Three cones and a sphere

Here is a top view of the three cones:

Since the side length of the equilateral triangle is $3$ , by the properties of an equilateral triangle, $AC = \sqrt{3}$ , so $BC = AC - AB = \sqrt{3} - 1$ .

Here is a side view of one of the cones with the ball:

By the Pythagorean Theorem on $\triangle ABD$ , $BD = \sqrt{AD^2 + AB^2} = \sqrt{4^2 + 1^2} = \sqrt{17}$ .

Since $\triangle HEF \sim \triangle ABD$ by AA similarity, $EH = EF \cdot \cfrac{AB}{BD} = \cfrac{3}{2} \cdot \cfrac{1}{\sqrt{17}} = \cfrac{3}{2\sqrt{17}}$ and $FH = EF \cdot \cfrac{AD}{BD} = \cfrac{3}{2} \cdot \cfrac{4}{\sqrt{17}} = \cfrac{6}{\sqrt{17}}$ .
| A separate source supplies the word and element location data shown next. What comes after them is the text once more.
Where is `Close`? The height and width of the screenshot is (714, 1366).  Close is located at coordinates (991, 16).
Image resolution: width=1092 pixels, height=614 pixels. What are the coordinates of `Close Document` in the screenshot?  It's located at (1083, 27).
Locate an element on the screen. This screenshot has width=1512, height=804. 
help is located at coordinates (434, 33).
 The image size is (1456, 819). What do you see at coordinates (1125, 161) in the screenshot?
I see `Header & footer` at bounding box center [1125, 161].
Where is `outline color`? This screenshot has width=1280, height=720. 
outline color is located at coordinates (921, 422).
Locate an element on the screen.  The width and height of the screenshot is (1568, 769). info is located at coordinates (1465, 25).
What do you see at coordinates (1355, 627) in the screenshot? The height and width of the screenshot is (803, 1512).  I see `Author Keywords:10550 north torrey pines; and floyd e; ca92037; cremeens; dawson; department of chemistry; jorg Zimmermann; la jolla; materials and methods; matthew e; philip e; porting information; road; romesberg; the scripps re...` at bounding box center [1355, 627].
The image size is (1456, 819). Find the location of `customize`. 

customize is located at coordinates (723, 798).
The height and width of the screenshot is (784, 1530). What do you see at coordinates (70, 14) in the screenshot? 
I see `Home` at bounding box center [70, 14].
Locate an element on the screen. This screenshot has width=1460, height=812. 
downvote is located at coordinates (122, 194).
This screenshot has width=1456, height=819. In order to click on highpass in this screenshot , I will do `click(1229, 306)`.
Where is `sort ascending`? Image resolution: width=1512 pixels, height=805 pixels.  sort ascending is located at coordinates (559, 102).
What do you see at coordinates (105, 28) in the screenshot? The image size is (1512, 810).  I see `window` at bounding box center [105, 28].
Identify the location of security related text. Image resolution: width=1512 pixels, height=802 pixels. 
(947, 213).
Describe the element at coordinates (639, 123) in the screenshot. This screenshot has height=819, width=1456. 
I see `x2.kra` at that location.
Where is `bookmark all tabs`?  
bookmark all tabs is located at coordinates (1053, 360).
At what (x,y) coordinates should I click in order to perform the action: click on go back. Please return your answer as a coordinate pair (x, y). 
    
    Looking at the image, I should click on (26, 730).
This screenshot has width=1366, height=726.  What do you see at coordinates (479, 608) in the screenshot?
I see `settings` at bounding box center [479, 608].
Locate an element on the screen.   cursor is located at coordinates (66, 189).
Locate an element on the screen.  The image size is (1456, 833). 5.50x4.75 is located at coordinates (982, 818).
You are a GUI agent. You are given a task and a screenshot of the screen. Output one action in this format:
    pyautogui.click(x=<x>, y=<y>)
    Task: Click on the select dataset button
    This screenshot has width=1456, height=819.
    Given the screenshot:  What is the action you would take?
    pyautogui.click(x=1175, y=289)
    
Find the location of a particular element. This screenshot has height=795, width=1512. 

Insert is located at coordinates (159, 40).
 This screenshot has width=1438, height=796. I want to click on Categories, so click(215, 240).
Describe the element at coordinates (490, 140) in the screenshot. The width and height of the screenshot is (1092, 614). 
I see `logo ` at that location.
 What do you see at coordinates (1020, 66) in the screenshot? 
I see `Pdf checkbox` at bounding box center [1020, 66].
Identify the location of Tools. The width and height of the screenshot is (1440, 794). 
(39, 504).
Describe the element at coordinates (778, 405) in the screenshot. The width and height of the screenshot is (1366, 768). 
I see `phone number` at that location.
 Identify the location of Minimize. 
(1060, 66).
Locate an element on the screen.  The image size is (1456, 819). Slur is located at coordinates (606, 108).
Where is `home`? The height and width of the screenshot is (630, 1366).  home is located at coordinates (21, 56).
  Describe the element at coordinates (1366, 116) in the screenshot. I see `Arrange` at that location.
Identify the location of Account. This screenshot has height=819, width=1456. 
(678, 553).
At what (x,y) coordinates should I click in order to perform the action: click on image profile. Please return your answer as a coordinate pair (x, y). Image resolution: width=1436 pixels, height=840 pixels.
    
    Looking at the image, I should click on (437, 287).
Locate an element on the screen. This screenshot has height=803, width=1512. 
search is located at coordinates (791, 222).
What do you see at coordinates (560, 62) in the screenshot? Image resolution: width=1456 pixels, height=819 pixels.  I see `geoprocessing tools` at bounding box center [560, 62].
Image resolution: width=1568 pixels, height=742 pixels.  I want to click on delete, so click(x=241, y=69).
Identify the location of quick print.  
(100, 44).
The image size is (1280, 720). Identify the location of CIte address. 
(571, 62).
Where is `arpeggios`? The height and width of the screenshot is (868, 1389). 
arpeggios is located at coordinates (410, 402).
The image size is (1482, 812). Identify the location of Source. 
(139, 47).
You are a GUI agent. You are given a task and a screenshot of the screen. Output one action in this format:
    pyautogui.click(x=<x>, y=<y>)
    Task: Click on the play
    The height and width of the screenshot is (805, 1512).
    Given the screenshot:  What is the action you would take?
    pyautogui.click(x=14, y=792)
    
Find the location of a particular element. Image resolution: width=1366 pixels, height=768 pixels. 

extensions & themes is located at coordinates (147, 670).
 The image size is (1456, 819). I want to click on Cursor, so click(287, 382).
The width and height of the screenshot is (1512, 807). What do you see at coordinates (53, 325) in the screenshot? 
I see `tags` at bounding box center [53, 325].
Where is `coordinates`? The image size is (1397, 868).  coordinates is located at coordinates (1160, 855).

Then $FG = FH - GH = FH - BC = \cfrac{6}{\sqrt{17}} - (\sqrt{3} - 1)$ .

Since $\triangle GFB \sim \triangle ABD$ also by AA similarity, $GB = FG \cdot \cfrac{AD}{AB} = (\cfrac{6}{\sqrt{17}} - (\sqrt{3} - 1)) \cdot \cfrac{4}{1} = \cfrac{24}{\sqrt{17}} - 4\sqrt{3} + 4$ .

The height of the center of the ball is then $EC = EH + HC = EH + GB = \cfrac{3}{2\sqrt{17}} + \cfrac{24}{\sqrt{17}} - 4\sqrt{3} + 4 = \cfrac{3\sqrt{17}}{2} - 4\sqrt{3} + 4 \approx \boxed{3.256}$ .